Mashmokh and Water Tanks

Mashmokh is playing a new game. In the beginning he has k liters of water and p coins. Additionally he has a rooted tree (an undirected connected acyclic graph) that consists of m vertices. Each vertex of the tree contains a water tank that is empty in the beginning.

The game begins with the fact that Mashmokh chooses some (no more than k) of these tanks (except the root) and pours into each of them exactly 1 liter of water. Then the following process is performed until there is no water remained in tanks.

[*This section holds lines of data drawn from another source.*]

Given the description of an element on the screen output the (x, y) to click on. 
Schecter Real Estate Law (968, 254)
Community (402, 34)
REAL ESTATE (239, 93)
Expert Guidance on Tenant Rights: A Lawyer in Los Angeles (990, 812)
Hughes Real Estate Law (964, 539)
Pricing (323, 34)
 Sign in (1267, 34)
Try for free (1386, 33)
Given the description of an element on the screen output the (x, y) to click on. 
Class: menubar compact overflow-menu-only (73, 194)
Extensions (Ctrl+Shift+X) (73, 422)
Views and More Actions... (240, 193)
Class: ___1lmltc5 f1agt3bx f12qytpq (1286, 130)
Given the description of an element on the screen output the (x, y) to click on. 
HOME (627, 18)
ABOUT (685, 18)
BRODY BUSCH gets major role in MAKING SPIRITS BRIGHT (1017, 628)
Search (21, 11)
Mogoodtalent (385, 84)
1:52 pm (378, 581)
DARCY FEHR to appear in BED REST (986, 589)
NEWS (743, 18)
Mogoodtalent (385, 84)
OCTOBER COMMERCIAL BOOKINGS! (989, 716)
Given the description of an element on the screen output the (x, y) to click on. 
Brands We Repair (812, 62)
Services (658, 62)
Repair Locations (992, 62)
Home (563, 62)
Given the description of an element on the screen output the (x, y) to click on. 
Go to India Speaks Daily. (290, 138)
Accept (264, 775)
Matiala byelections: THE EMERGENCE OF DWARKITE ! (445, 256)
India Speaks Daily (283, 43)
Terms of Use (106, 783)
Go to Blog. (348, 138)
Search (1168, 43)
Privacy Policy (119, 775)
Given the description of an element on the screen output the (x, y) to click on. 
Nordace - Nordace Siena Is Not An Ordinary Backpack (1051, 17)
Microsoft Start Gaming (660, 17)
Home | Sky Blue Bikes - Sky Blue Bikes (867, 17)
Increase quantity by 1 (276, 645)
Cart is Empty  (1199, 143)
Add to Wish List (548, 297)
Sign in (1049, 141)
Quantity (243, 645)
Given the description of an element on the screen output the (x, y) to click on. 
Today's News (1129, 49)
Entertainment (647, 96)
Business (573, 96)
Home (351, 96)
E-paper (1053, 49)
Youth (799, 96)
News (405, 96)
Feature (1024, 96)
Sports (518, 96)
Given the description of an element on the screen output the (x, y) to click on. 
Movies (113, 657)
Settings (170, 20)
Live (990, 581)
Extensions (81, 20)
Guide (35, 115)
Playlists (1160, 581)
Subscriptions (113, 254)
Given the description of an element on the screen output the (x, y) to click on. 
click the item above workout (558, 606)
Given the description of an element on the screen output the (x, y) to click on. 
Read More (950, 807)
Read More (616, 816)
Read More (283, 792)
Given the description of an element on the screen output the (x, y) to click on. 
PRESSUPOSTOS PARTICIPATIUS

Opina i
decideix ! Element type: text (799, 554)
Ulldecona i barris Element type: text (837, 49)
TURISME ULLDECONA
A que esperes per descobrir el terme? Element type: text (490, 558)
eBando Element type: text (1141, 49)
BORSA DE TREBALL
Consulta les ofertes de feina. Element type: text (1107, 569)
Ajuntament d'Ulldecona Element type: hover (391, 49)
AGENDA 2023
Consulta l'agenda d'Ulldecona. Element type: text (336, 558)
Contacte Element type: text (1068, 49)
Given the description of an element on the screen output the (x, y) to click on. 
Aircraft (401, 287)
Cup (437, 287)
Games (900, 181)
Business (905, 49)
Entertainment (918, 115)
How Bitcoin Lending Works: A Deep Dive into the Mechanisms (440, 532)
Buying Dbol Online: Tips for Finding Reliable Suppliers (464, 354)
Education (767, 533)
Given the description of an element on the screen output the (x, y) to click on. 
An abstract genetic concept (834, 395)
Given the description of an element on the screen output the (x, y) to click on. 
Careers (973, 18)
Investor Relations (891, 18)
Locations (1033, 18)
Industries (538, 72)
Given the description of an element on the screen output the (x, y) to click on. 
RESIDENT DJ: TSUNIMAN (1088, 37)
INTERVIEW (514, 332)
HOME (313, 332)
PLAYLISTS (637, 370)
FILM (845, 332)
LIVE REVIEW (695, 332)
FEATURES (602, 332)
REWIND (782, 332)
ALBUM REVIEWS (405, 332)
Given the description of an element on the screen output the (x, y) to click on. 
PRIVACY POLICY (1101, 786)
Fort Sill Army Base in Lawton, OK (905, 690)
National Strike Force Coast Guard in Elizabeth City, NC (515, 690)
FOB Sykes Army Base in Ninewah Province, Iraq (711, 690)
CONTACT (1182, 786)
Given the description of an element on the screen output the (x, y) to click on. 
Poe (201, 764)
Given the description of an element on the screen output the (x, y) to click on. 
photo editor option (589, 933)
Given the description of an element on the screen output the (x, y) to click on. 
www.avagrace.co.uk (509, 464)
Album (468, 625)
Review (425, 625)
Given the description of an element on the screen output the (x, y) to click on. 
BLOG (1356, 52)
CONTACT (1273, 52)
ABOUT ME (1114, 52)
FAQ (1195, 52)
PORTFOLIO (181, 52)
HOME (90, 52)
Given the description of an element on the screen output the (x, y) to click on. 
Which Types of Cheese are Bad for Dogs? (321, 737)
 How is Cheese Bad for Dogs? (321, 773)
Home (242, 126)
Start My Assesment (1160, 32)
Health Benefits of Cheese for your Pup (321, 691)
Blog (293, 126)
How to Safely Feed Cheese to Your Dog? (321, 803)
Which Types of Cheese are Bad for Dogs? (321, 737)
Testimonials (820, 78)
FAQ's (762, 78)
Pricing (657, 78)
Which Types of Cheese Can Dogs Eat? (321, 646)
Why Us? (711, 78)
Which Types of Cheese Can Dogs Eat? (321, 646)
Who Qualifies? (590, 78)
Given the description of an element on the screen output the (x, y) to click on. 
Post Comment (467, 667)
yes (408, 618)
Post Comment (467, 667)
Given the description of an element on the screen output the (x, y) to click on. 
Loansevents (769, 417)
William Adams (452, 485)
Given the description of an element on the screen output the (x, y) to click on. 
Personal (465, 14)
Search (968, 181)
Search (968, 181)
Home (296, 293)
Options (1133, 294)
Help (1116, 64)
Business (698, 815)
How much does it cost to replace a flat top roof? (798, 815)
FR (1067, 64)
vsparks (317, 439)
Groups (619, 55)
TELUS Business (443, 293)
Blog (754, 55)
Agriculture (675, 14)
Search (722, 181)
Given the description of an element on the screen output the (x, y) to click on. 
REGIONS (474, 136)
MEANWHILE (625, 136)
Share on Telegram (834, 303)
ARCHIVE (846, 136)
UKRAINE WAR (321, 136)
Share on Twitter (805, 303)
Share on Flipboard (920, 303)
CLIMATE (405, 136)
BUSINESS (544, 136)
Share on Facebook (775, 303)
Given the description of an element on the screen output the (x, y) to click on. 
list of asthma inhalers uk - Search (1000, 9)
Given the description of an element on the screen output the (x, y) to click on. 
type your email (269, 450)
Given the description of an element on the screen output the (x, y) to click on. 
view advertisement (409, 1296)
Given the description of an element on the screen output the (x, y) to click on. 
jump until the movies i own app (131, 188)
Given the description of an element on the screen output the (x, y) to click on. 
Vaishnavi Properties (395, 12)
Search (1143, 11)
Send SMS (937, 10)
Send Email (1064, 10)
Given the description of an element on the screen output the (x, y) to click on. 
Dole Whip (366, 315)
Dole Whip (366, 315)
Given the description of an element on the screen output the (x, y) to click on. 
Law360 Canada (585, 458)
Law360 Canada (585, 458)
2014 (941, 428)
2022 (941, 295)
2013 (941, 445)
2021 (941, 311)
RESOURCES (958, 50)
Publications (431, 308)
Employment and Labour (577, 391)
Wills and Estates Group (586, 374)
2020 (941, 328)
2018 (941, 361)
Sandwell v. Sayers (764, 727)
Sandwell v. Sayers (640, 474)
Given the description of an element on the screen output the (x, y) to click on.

• The process consists of several steps.
• At the beginning of each step Mashmokh opens doors of all tanks. Then Mashmokh closes doors of some tanks (he is not allowed to close door of tank in the root) for the duration of this move. Let's denote the number of liters in some tank with closed door as w, Mashmokh pays w coins for the closing of that tank during this move.
• Let's denote by x₁, x₂, ..., x_m as the list of vertices of the tree sorted (nondecreasing) by their depth. The vertices from this list should be considered one by one in the order. Firstly vertex x₁ (which is the root itself) is emptied. Then for each vertex x_i (i > 1), if its door is closed then skip the vertex else move all the water from the tank of vertex x_i to the tank of its father (even if the tank of the father is closed).

Suppose l moves were made until the tree became empty. Let's denote the amount of water inside the tank of the root after the i-th move by w_i then Mashmokh will win max(w₁, w₂, ..., w_l) dollars. Mashmokh wanted to know what is the maximum amount of dollars he can win by playing the above game. He asked you to find this value for him.